Saved entries:
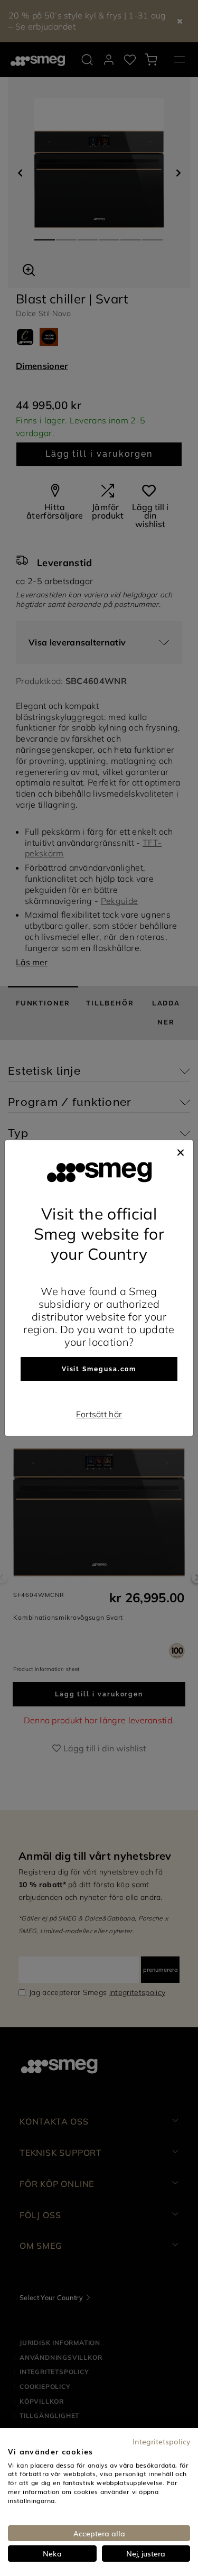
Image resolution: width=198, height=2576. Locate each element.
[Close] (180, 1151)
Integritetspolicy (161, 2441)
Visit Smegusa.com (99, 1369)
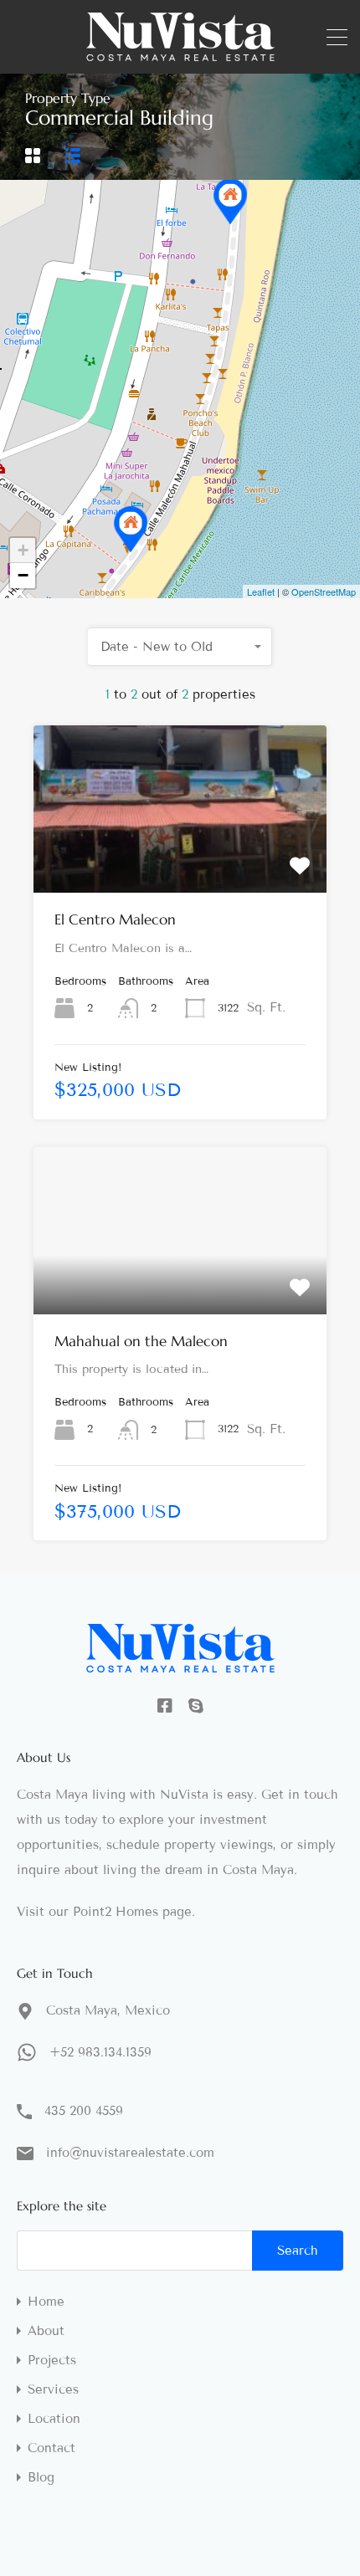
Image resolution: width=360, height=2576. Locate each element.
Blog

_To do_
Write out nothing but the lines from the one with "Integritetspolicy (161, 2441)" through the last line of the entries, exactly as they stand; pictures are not part of the copy.

_Exercise output_
Integritetspolicy (161, 2441)
Visit Smegusa.com (99, 1369)
Image resolution: width=360, height=2576. Locate each element.
Blog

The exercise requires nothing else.